▸ **DATA EXTRACTS**:
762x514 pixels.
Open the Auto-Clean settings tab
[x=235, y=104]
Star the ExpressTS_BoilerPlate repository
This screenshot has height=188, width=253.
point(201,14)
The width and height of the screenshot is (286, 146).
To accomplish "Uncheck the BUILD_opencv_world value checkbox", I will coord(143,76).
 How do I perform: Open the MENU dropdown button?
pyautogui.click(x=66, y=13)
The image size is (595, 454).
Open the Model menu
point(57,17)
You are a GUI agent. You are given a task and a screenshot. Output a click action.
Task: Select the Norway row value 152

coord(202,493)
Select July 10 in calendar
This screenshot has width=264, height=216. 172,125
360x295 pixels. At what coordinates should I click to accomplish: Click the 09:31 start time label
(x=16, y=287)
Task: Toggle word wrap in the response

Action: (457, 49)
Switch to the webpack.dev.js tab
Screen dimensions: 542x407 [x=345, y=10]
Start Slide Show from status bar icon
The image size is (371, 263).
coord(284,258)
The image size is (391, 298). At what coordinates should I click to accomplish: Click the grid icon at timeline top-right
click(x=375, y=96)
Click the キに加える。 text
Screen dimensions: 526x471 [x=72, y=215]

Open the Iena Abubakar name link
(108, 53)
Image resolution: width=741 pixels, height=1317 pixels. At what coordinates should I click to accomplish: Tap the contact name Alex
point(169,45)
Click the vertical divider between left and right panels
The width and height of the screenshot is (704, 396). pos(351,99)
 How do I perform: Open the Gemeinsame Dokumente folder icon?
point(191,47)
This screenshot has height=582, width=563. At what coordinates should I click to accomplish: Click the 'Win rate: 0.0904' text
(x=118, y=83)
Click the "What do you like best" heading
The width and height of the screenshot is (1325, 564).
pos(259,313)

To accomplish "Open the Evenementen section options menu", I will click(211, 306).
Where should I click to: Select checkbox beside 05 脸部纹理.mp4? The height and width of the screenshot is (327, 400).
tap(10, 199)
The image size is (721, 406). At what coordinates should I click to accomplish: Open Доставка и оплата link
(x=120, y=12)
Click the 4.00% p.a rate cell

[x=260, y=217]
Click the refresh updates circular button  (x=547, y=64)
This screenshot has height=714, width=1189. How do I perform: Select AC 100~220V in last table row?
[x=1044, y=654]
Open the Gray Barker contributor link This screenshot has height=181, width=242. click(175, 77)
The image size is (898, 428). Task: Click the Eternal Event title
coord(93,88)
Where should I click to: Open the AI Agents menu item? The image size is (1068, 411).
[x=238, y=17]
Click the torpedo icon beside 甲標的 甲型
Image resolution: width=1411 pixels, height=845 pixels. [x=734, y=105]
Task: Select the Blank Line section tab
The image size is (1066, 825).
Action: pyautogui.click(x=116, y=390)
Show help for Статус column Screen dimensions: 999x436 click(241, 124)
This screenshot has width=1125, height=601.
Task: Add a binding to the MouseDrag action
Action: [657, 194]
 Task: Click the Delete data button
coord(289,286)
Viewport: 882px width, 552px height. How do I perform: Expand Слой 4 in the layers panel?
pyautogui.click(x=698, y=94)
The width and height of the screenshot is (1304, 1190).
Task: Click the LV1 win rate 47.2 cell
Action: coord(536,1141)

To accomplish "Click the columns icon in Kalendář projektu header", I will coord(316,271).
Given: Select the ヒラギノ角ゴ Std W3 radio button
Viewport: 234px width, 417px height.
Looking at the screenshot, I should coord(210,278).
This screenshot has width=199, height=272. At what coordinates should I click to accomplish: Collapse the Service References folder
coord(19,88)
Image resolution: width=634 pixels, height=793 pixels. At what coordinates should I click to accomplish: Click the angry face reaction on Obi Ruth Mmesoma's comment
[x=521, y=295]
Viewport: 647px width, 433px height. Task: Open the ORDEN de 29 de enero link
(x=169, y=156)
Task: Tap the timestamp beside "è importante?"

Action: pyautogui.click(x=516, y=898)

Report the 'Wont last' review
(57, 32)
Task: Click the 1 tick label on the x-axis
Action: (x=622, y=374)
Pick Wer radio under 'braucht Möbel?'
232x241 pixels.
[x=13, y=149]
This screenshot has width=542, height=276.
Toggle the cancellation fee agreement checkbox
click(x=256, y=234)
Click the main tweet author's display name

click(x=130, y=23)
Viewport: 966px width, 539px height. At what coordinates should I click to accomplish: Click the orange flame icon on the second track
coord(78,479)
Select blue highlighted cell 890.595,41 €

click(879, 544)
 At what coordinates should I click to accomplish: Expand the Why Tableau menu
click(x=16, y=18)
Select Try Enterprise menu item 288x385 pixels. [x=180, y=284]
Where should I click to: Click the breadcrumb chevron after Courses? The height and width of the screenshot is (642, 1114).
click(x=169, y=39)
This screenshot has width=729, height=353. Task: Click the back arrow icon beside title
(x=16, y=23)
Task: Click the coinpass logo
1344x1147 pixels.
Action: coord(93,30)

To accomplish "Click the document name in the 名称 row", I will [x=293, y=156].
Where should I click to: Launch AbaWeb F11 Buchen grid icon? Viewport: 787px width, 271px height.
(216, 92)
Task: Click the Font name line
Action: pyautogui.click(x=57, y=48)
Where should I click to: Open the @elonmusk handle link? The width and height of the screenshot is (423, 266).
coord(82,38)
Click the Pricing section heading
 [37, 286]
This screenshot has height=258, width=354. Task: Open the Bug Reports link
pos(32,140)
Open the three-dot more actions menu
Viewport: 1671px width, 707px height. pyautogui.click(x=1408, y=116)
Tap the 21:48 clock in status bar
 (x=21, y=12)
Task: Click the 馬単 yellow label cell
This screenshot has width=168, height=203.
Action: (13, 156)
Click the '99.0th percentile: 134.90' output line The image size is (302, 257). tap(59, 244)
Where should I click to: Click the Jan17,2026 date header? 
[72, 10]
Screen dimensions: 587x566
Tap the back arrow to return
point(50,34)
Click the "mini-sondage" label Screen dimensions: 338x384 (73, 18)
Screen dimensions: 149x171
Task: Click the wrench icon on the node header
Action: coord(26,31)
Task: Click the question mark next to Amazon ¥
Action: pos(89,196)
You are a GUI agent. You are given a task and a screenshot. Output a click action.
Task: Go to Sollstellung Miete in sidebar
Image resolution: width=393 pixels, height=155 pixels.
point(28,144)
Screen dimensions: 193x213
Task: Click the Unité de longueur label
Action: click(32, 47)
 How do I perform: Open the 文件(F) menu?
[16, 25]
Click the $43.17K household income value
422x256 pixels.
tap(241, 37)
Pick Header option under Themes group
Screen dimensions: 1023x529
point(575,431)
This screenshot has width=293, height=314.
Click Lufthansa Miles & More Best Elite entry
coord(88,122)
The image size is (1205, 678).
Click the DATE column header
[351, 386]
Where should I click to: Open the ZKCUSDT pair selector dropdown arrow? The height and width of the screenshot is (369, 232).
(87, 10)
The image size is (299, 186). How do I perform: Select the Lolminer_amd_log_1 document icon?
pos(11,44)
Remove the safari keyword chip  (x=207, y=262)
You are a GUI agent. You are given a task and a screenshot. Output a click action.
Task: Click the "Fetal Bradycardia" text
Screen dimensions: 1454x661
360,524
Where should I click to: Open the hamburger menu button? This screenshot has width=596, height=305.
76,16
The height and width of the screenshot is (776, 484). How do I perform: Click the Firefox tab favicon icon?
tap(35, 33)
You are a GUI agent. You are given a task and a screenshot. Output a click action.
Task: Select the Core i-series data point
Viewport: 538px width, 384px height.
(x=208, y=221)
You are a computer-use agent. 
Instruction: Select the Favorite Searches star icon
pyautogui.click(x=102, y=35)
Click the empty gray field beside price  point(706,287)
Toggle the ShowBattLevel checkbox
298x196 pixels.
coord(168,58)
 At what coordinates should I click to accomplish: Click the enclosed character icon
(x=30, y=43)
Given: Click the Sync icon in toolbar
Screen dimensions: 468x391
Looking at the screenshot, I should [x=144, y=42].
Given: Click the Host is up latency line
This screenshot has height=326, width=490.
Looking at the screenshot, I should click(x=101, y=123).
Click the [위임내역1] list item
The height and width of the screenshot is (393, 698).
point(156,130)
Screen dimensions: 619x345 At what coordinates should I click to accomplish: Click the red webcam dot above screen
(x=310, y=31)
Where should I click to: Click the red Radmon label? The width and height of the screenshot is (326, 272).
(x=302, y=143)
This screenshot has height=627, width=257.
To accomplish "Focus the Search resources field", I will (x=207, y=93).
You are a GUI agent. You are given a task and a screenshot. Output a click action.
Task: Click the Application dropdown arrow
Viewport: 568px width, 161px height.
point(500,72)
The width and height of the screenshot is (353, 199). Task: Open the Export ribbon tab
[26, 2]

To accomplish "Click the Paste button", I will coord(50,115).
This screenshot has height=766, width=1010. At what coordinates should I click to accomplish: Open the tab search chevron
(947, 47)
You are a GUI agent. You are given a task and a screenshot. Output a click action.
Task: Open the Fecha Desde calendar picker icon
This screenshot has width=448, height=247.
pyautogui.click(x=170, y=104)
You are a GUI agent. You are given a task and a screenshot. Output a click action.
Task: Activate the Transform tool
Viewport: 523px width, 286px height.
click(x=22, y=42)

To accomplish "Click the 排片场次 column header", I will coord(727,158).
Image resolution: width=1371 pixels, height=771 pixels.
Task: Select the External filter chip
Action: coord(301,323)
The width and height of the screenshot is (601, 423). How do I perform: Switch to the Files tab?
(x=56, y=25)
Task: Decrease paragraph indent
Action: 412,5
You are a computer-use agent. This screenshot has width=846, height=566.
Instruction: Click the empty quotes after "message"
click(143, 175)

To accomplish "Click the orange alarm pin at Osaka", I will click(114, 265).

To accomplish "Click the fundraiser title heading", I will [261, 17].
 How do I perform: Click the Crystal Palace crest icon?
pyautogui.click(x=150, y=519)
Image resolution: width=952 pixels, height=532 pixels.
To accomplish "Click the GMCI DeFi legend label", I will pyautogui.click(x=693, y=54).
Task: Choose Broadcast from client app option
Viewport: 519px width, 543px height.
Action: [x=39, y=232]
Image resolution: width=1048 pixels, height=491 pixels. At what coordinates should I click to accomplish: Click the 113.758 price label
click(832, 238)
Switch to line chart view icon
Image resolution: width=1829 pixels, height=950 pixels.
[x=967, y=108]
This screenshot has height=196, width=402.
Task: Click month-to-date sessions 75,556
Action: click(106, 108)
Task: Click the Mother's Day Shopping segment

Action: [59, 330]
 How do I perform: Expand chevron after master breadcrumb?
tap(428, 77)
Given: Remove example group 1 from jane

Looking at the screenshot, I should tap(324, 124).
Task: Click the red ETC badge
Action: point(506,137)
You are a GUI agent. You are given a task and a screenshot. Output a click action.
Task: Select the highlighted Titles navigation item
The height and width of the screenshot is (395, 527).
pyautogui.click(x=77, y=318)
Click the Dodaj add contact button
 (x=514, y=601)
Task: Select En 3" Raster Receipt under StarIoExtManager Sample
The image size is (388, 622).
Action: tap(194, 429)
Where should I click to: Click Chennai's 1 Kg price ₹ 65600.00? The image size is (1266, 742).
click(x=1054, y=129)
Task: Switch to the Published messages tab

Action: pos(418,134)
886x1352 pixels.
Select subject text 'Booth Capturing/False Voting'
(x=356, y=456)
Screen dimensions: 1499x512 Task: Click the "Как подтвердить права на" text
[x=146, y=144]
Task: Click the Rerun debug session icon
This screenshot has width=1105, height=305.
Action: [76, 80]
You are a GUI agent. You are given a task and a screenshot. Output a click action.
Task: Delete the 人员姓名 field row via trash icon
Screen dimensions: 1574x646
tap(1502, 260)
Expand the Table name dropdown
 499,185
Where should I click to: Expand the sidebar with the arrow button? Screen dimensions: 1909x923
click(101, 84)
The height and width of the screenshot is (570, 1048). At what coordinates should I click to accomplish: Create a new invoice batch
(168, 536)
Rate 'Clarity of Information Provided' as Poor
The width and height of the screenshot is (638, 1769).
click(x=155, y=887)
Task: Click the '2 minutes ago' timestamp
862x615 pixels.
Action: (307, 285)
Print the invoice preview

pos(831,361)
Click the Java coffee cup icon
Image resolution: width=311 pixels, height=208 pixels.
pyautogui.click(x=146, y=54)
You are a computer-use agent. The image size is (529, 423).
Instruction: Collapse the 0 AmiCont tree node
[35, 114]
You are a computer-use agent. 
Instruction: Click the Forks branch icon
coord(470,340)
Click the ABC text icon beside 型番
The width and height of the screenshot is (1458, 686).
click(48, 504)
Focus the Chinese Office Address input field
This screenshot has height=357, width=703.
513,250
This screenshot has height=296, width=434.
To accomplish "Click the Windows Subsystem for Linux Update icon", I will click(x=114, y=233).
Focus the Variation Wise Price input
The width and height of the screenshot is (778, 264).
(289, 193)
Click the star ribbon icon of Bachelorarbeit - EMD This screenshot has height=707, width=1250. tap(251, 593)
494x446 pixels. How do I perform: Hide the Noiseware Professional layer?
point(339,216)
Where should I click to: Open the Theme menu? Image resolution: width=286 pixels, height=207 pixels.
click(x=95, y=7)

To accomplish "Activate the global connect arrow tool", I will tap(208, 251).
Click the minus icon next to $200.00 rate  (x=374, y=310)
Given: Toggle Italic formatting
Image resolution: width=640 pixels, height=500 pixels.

▸ **TASK TO COMPLETE**: For this exercise, copy every line of the data that holds "Activate".

▸ **TASK OUTPUT**:
Task: Activate the Transform tool
To accomplish "Activate the global connect arrow tool", I will tap(208, 251).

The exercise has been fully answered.